The most useful functionality provided by the Oracle Database Continuous Query Notification is an ability to raise database events when rows in a table were modified. It enables client applications to register queries with the database and receive notifications in response to DML or DDL changes on the objects associated with the queries. To detect modifications, EclipseLink DCN uses Oracle ROWID to intercept changes in the table. ROWID is included to all queries for a DCN-enabled class. EclipseLink also retrieves ROWID of saved entity after an insert operation, and maintains a cache index on that ROWID. It also selects the database transaction ID once for each transaction to avoid invalidating the cache during the processing of transaction.

When a database sends a notification it usually contains the followoing information:

  • Names of the modifying objects, for example a name of changed table
  • Type of change. The possible values are INSERT, UPDATE, DELETE, ALTER TABLE, or DROP TABLE
  • Oracle’s ROWID of changed record

Running Oracle database locally

Before starting working on our sample application we need to have Oracle database installed. Fortunately, there are some Docker images with Oracle Standard Edition 12c.
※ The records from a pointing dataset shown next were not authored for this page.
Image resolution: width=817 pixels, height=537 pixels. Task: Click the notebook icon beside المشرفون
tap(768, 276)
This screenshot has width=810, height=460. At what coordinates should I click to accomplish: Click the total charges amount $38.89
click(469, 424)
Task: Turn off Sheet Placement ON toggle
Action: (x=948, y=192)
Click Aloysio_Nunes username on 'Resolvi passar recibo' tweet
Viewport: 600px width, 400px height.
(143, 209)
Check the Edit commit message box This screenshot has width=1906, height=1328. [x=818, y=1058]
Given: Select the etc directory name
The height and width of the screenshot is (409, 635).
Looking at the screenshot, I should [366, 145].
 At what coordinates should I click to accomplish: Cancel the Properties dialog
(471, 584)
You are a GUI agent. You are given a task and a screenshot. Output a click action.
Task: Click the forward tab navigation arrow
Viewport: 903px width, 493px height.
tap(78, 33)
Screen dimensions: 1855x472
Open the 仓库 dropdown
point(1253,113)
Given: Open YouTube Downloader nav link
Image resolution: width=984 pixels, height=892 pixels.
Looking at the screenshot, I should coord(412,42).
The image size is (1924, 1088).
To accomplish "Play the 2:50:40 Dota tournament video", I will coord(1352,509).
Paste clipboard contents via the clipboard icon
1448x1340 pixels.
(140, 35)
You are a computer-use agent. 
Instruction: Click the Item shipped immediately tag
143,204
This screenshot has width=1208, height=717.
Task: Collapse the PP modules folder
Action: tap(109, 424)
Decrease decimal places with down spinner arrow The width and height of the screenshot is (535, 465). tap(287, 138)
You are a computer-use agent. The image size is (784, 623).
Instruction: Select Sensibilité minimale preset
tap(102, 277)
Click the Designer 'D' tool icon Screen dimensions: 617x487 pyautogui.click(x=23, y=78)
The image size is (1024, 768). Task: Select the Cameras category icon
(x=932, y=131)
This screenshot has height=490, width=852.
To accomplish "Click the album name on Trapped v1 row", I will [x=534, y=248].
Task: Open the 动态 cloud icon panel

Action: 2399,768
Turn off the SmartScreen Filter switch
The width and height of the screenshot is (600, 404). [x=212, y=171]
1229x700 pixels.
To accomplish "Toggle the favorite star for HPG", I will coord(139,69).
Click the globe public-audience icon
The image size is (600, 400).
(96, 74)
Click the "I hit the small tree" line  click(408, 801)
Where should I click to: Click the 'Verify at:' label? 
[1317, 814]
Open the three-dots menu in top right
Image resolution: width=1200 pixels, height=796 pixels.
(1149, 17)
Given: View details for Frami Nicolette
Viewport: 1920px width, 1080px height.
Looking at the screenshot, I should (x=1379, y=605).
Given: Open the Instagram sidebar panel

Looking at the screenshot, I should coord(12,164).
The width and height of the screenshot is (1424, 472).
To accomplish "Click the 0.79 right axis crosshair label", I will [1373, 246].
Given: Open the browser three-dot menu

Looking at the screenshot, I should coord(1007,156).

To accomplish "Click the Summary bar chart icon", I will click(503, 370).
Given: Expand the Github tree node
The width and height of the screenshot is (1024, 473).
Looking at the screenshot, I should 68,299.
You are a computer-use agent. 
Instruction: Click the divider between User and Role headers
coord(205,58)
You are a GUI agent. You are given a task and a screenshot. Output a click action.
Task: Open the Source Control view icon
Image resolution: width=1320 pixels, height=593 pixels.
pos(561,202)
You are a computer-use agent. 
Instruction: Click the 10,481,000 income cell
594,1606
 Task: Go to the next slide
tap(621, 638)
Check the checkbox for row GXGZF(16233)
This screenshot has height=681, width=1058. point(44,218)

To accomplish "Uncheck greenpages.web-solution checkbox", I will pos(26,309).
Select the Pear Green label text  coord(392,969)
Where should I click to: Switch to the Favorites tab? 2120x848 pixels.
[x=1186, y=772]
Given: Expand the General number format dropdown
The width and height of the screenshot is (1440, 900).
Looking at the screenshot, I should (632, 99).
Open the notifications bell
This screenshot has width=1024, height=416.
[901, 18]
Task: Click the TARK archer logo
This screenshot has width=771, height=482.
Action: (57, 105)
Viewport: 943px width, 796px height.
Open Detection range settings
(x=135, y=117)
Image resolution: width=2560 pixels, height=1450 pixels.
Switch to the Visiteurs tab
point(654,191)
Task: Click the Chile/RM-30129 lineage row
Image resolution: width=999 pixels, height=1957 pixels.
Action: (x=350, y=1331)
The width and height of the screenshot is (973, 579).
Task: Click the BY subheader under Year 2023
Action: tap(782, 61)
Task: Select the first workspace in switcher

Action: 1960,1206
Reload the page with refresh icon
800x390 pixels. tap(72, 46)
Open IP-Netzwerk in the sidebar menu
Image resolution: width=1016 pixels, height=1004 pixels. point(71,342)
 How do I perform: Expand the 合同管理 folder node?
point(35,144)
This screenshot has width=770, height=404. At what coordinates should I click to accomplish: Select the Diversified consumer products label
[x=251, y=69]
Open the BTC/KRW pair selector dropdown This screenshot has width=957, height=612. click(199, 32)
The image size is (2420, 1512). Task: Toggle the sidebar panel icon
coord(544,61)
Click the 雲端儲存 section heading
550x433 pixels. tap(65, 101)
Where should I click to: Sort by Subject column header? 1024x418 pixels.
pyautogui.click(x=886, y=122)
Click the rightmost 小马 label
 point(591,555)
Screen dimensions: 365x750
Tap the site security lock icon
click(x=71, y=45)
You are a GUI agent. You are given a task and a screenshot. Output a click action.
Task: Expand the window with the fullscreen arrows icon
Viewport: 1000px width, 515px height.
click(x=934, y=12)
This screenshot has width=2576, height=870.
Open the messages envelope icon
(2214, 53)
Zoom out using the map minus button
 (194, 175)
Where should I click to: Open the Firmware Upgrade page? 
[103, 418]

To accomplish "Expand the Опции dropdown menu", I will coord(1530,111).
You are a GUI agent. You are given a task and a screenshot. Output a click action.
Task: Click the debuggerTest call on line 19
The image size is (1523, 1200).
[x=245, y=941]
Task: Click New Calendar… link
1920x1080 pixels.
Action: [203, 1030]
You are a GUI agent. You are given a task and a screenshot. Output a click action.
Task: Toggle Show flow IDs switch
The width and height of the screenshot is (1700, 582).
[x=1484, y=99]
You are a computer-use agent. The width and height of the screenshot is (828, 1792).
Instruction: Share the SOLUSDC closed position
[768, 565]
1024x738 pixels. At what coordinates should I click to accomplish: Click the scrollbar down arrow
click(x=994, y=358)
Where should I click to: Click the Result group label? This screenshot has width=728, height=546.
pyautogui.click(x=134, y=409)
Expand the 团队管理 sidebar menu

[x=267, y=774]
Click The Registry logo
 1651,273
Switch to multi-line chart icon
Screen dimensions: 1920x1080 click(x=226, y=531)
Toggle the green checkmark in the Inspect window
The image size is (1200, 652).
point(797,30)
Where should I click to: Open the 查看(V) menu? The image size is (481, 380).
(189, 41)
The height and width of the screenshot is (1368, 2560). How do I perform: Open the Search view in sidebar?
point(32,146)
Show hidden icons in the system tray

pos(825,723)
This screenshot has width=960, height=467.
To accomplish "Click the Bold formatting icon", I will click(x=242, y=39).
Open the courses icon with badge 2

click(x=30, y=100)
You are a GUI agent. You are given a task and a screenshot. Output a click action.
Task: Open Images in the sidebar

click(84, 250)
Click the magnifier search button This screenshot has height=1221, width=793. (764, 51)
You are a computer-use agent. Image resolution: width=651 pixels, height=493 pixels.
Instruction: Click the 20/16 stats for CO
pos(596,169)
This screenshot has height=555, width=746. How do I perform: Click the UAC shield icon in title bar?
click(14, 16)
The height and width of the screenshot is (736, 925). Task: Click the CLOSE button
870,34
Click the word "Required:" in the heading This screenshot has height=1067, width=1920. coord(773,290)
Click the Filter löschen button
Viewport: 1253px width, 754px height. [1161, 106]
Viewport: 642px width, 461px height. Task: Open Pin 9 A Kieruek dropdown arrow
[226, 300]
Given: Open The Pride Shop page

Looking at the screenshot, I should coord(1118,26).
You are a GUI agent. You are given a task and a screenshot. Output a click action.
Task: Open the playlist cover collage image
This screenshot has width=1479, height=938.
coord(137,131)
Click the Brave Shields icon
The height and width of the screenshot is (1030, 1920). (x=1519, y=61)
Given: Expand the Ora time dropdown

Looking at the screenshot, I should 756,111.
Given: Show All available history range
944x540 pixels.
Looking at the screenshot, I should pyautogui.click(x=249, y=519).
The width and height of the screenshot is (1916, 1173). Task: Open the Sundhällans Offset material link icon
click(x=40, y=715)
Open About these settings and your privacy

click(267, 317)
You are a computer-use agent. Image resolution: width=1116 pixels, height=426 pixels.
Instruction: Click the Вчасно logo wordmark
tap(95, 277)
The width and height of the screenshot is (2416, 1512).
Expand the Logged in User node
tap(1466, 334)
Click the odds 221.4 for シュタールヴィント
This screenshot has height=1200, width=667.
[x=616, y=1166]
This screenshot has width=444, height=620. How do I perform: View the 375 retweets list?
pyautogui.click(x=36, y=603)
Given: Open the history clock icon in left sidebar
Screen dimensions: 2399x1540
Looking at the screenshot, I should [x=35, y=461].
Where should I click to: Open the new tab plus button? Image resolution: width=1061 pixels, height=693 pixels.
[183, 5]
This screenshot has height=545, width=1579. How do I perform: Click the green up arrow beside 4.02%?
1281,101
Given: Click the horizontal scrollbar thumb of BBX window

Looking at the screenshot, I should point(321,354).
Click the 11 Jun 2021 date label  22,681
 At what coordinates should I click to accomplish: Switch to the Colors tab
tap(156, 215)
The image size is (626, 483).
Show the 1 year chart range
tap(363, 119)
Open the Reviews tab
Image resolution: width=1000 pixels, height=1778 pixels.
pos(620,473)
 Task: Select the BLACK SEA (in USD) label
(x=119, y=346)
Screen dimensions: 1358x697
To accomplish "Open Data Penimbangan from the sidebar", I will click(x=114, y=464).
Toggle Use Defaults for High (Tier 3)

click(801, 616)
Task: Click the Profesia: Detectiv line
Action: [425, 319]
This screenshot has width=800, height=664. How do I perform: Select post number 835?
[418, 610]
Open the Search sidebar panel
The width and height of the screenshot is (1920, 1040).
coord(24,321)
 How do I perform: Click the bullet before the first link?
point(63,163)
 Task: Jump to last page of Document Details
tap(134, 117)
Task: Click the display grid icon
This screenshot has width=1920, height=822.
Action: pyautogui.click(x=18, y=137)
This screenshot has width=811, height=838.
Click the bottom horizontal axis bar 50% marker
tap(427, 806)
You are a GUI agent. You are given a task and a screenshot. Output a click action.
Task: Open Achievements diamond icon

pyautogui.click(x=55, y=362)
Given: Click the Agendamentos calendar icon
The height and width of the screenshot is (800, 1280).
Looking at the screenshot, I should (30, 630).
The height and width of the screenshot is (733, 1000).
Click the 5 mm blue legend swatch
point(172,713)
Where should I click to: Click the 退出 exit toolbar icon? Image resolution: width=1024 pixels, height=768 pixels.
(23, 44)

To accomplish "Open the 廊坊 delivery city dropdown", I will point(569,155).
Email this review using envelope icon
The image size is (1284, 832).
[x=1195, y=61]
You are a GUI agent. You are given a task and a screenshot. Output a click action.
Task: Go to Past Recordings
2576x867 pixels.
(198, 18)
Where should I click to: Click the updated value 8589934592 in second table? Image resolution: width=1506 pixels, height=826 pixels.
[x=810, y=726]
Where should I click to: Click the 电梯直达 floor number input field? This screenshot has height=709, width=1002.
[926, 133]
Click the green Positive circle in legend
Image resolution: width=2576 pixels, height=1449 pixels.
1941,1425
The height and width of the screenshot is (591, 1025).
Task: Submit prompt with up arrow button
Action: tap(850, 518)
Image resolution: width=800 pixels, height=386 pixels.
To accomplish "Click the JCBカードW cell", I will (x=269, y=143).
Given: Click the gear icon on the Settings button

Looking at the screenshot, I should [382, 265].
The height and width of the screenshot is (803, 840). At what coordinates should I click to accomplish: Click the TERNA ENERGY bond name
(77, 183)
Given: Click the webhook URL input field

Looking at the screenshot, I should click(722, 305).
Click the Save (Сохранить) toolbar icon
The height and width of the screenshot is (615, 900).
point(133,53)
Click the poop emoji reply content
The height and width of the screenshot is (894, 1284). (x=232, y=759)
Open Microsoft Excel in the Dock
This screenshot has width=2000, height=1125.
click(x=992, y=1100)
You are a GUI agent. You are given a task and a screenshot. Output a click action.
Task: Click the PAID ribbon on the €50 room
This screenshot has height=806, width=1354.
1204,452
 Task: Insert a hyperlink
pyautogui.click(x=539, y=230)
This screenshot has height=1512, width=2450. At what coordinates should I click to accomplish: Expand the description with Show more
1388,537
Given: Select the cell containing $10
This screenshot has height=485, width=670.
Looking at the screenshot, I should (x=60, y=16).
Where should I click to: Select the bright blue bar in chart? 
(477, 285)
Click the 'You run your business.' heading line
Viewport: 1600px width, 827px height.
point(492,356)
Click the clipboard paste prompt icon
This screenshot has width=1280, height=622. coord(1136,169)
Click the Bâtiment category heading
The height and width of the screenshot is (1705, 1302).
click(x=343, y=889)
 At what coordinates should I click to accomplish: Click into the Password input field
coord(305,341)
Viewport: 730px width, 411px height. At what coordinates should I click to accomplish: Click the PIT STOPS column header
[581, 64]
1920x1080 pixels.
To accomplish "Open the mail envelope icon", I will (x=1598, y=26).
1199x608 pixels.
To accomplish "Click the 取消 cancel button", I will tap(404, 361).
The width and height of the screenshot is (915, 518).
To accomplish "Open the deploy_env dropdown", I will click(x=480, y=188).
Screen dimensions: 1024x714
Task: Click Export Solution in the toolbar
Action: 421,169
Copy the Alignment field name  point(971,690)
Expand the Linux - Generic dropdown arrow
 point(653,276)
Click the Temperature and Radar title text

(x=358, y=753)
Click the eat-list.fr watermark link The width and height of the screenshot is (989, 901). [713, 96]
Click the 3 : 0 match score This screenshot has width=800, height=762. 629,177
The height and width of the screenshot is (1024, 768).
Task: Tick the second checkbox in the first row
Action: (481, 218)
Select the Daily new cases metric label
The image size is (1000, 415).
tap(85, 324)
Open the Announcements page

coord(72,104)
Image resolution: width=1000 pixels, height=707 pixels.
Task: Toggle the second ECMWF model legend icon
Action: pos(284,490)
The command visible below starts Oracle XE version and exposes it on default 1521 port. It is also possible to use web console available under port 9080.

$ docker run -d --name oracle -p 9080:8080 -p 1521:1521 sath89/oracle-12c

We need to have sysdba role in order to be able to grant privilege CHANGE NOTIFICATION to our database. The default password for user system is oracle.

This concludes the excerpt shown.